Digitising the volumes of the South African Native Affairs Commission

Post by Chloe Rushovich, Engagement and Communities Officer, RCS Carnegie Project

As a part of a shared digital curation project, Creating New Connections, Cambridge University Library has recently digitised Godfrey Lagden’s presentation copy of the South African Native Affairs Commission (SANAC) report and minutes of evidence. These volumes were presented to the Royal Commonwealth Society (RCS) collection by Frances Audley Preston (née Lagden), one of Godfrey Lagden’s daughters. The SANAC volumes were initially identified for digitisation by the Smuts Professor of Commonwealth History, Saul Dubow, who has published on the history of segregation in South Africa. The SANAC volumes are important to South African history as they mark one of the earliest discussions of racial segregation and serve as a precursor to the Natives’ Land Act of 1913, the Natives’ Urban Areas Act of 1923, and, ultimately, the Group Areas Act of 1950.  

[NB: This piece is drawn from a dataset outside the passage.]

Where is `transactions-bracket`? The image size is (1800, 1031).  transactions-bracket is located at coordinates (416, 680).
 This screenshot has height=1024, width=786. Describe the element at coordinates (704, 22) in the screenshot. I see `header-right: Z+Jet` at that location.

Godfrey Lagden’s presentation copy of the SANAC volumes (classmark: RCS.Case.a.152-156)

The commission, chaired by Sir Godfrey Lagden (1851-1934), later a vice-president of the Royal Colonial Institute (an earlier iteration of the RCS), took evidence from settlers and Africans across the four colonies, then known as The Cape (Western Cape, Eastern Cape, Northern Cape, parts of North West province), Transvaal (Limpopo, Mpumalanga, North West province, Gauteng, parts of KwaZulu-Natal), Natal (KwaZulu-Natal), and Orange River (Free State province), and across the territories then known as Rhodesia (Zimbabwe), Bechuanaland (Botswana), and Basutoland (Lesotho) between 1903 and 1905.

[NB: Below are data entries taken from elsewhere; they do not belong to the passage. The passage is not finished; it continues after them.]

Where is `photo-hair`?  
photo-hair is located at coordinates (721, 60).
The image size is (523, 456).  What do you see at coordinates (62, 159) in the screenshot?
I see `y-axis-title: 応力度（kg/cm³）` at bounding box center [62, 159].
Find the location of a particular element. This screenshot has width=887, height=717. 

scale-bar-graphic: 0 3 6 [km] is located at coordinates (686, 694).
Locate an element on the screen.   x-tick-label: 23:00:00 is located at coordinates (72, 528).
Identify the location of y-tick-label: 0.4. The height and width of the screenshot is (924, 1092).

[…] it is desirable that a South African Commission be constituted to gather accurate information on certain affairs relating to the Natives and Native administration, and to offer recommendations to the several Governments concerned, with the object of arriving at a common understanding on questions of Native policy

Preface to the report of the South African Native Affairs Commission, pp. 1-2

The commission was appointed by the British High Commissioner for South Africa, Alfred Milner, to examine and provide recommendations for ‘the Native question’. The volumes of evidence give some access to the African voice which is so often silent or simply absent in official documents. The report, published in February 1905, advocated, amongst other things, for territorial and political separation along racial grounds, the industrial and manual education (as opposed to literary education) of African peoples, and the importance of Christianity. 

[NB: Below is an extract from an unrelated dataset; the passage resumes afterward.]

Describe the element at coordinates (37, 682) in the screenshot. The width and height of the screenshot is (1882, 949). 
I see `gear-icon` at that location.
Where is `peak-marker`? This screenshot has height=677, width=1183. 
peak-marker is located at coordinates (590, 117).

Members of the South African Native Affairs Commission. Godfrey Lagden, the chairman, is seated in middle front row.

The RCS is partnering with the Five Hundred Year Archive (FHYA), a digital archival project which seeks to stimulate engagement with the neglected eras of the southern African past before the advent of European colonialism, to present and promote discussion around the SANAC volumes. The FHYA will post a fully searchable version of the SANAC volumes as an archival curation on their digital platform, EMANDULO. They will then endeavour to enrich the metadata surrounding the volumes, focusing specifically on the African voices within the volumes of evidence. This metadata enrichment will be done partly through internal research and work with collaborators, but will also have the space to take place through the comment section on the EMANDULO site.

A higher resolution, non-searchable version of the volumes is currently on the Cambridge University Digital Library (CUDL).

Notable interlocutors in the SANAC volumes include:

  • John Tengo Jabavu – political activist, editor of the first isiXhosa newspaper, fought for equal rights for the Xhosa population of the Cape Colony, advocated for public education and women’s rights;
  • Reverend Elijah Mdolomba – clergyman and political activist, president of the Cape African National Congress (ANC), ANC secretary-general during the presidency of Pixley Seme;
  • Reverend Pambani Jeremiah Mzimba – founder of the Presbyterian Church of Africa;
  • Reverend Edward Tsewu – minister of the African Methodist Episcopal Church, significant leader of the struggle for land rights in South Africa in the early twentieth century;
  • Harriette Colenso – British Christian missionary in southern Africa, advisor to Dinuzulu, fought against the attempts by British colonial officials to destabilise the Zulu royal family;
  • Theophilus Shepstone – British South African statesman, responsible for the annexation of the Transvaal to Britain in 1877;
  • Arthur Jesse Shepstone – assistant-commissioner in Zululand, in the South African War, 1899–1902, secretary for Native Affairs (Natal), secretary of the Natal Native Trust;
  • James Stuart – colonial official and prolific recorder of oral history materials in Natal in the late nineteenth and early twentieth centuries.

First page of evidence of John Tengo Jabavu, here described as a newspaper editor, in the Cape Colony volume. J.T. Jabavu, on the left, pictured with his son, Davidson Don Tengo Jabavu, c. 1903 ,from C. Higgs, ‘The Ghost of Equality’ (1997), p. 77.